# START OF ENTRIES PROVIDED

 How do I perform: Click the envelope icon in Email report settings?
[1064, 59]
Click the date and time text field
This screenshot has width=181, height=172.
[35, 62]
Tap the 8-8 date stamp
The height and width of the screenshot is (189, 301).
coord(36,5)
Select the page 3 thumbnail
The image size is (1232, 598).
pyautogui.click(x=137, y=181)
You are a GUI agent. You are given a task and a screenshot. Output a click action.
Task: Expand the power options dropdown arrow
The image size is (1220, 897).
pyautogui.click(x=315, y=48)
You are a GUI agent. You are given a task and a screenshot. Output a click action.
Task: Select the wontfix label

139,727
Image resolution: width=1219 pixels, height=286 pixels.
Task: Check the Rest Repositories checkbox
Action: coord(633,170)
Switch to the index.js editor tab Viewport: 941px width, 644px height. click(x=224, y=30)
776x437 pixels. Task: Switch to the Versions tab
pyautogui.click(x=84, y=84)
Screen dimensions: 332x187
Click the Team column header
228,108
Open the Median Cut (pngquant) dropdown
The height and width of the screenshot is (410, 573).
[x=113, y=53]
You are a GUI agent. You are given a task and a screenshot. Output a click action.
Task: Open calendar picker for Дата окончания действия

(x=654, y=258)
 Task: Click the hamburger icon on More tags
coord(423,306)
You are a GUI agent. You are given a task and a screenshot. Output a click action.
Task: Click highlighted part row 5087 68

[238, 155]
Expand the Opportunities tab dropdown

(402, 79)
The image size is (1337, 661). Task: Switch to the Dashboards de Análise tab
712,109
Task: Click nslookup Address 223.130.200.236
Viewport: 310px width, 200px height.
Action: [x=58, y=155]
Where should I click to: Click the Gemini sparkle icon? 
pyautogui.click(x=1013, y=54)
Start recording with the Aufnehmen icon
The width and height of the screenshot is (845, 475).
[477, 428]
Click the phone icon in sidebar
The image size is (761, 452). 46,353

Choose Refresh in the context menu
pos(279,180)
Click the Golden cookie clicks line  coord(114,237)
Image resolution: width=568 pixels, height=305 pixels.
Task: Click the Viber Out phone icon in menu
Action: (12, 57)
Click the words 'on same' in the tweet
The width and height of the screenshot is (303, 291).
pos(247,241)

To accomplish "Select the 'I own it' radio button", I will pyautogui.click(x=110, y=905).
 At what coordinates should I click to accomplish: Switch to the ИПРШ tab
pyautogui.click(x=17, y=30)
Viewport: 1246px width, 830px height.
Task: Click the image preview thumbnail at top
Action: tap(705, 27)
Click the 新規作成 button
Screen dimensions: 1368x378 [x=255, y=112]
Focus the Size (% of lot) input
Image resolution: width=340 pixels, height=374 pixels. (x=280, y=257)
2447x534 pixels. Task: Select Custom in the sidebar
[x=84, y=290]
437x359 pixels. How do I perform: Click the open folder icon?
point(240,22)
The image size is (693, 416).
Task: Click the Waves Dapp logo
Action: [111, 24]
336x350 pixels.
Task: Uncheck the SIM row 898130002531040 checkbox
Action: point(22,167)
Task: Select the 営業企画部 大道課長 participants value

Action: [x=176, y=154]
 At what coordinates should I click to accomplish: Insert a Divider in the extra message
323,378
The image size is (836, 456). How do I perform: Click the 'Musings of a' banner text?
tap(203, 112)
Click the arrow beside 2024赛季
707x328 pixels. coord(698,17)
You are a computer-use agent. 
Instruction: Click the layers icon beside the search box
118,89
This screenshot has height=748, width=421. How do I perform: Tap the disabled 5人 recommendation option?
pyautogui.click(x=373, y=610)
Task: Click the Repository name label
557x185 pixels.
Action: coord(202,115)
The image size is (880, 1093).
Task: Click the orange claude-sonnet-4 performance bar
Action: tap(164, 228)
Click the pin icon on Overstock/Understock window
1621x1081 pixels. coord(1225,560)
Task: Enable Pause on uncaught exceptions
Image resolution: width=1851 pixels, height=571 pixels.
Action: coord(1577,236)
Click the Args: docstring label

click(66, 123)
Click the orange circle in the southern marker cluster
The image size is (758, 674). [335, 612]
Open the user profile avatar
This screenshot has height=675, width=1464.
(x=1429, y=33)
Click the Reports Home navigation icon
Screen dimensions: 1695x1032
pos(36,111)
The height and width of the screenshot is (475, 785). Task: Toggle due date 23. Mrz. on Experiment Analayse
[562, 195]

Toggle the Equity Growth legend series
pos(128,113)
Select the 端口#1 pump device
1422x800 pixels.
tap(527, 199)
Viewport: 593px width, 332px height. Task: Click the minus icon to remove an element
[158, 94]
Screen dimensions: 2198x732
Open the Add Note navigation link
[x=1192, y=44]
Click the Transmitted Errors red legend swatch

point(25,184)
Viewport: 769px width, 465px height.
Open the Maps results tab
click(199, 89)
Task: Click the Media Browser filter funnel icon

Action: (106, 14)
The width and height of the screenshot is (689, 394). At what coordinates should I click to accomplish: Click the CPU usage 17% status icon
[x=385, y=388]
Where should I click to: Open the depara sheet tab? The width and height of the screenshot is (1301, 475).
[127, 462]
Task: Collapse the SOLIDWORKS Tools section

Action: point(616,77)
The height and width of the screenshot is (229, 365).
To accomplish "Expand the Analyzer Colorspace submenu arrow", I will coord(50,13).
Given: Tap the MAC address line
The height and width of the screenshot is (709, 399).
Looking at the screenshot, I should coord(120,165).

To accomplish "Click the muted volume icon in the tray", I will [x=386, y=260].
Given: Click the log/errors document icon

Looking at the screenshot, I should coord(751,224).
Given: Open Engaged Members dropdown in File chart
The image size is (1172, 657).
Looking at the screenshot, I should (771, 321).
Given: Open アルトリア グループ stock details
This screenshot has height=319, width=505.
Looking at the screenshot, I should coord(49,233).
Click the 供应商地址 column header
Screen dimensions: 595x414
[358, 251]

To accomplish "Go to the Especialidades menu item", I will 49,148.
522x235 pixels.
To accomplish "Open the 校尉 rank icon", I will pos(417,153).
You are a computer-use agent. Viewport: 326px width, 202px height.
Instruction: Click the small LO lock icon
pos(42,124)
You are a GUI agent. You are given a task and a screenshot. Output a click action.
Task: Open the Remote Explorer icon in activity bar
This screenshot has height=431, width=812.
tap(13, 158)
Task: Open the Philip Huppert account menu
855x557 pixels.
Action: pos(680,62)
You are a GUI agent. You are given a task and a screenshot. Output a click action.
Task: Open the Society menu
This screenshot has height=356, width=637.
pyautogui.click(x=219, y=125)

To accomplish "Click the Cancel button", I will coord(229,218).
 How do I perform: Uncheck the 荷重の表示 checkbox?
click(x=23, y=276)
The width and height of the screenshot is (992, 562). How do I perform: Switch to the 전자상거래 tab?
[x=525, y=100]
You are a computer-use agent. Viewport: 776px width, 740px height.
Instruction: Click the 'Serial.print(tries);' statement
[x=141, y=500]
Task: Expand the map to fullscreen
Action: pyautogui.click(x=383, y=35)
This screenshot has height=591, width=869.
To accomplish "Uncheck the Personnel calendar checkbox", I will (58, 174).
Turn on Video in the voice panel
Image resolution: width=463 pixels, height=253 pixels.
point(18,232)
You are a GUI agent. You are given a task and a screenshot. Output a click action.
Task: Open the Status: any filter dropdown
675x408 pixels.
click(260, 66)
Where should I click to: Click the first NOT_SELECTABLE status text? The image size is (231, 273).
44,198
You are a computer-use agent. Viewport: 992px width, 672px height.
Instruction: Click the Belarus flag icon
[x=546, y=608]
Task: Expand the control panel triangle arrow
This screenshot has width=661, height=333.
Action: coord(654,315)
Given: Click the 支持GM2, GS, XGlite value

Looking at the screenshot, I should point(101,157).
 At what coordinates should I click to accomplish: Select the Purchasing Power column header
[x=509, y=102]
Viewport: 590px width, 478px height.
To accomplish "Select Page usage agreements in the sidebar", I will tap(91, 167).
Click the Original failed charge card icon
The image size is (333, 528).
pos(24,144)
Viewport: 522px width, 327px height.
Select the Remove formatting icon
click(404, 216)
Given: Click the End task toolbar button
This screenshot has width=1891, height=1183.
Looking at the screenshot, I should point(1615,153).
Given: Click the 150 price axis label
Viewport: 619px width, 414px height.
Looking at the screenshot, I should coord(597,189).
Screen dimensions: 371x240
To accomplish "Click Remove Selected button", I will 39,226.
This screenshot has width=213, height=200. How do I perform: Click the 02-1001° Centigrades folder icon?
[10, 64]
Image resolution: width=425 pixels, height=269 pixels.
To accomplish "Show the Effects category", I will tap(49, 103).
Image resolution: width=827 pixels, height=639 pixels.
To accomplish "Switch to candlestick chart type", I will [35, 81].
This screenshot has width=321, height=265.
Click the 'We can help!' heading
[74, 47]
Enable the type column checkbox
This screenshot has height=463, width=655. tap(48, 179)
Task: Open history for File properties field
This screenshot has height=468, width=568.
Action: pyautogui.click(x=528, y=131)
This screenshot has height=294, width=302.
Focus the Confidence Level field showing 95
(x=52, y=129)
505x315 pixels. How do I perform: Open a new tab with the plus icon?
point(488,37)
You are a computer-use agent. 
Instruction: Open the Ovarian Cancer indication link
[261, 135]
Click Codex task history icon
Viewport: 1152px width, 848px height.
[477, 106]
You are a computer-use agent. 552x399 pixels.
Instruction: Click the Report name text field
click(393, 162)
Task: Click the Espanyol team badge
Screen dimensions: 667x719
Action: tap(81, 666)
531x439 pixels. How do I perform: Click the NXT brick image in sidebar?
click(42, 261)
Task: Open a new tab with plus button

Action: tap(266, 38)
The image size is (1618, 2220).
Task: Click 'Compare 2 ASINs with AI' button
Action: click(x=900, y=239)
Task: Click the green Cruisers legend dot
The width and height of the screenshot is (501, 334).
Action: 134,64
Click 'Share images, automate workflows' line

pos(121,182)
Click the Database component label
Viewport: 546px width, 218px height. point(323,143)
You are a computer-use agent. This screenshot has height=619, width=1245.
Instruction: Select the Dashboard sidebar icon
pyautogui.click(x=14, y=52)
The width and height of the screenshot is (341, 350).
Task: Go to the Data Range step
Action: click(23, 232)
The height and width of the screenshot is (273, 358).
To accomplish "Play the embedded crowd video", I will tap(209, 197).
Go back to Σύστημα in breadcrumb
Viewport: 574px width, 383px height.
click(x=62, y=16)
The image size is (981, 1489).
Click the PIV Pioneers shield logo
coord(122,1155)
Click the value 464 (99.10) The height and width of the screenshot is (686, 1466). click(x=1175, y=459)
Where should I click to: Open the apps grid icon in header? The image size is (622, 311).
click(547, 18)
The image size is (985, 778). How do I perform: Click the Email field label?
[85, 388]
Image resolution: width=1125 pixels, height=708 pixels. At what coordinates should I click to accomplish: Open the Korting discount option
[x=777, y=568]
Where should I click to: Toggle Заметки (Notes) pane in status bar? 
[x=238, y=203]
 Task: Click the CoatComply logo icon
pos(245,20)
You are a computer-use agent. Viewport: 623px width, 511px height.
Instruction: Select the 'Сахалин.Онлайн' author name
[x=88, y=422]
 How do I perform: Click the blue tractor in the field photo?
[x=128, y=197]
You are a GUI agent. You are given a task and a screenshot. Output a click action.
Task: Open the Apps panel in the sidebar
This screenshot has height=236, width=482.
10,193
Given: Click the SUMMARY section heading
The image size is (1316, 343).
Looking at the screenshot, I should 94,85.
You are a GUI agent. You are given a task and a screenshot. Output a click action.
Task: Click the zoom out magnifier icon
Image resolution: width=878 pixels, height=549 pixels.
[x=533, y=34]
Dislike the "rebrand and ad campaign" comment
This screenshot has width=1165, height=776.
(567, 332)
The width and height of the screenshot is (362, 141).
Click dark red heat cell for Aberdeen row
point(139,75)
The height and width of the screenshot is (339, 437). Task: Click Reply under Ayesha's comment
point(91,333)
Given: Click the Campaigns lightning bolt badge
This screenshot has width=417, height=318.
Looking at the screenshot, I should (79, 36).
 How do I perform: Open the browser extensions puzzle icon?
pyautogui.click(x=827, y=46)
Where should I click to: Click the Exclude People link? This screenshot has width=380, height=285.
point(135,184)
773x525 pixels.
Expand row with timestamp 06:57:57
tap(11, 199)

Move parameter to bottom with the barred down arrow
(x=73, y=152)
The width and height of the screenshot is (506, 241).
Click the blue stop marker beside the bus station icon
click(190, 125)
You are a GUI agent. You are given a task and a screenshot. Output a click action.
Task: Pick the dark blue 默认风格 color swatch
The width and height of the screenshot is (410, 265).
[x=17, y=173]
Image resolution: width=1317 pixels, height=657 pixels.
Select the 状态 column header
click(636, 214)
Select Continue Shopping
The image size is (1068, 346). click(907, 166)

# END OF ENTRIES PROVIDED

--- WHAT IS REQUIRED ---
Rewrite everything from the line containing "Given: Tap the MAC address line" down to the line containing "Looking at the screenshot, I should (771, 321).", swapping "Given" for "Instruction" and leaving the rest as it is.

--- FINISHED ANSWER ---
Instruction: Tap the MAC address line
The height and width of the screenshot is (709, 399).
Looking at the screenshot, I should coord(120,165).

To accomplish "Click the muted volume icon in the tray", I will [x=386, y=260].
Instruction: Click the log/errors document icon

Looking at the screenshot, I should coord(751,224).
Instruction: Open Engaged Members dropdown in File chart
The image size is (1172, 657).
Looking at the screenshot, I should (771, 321).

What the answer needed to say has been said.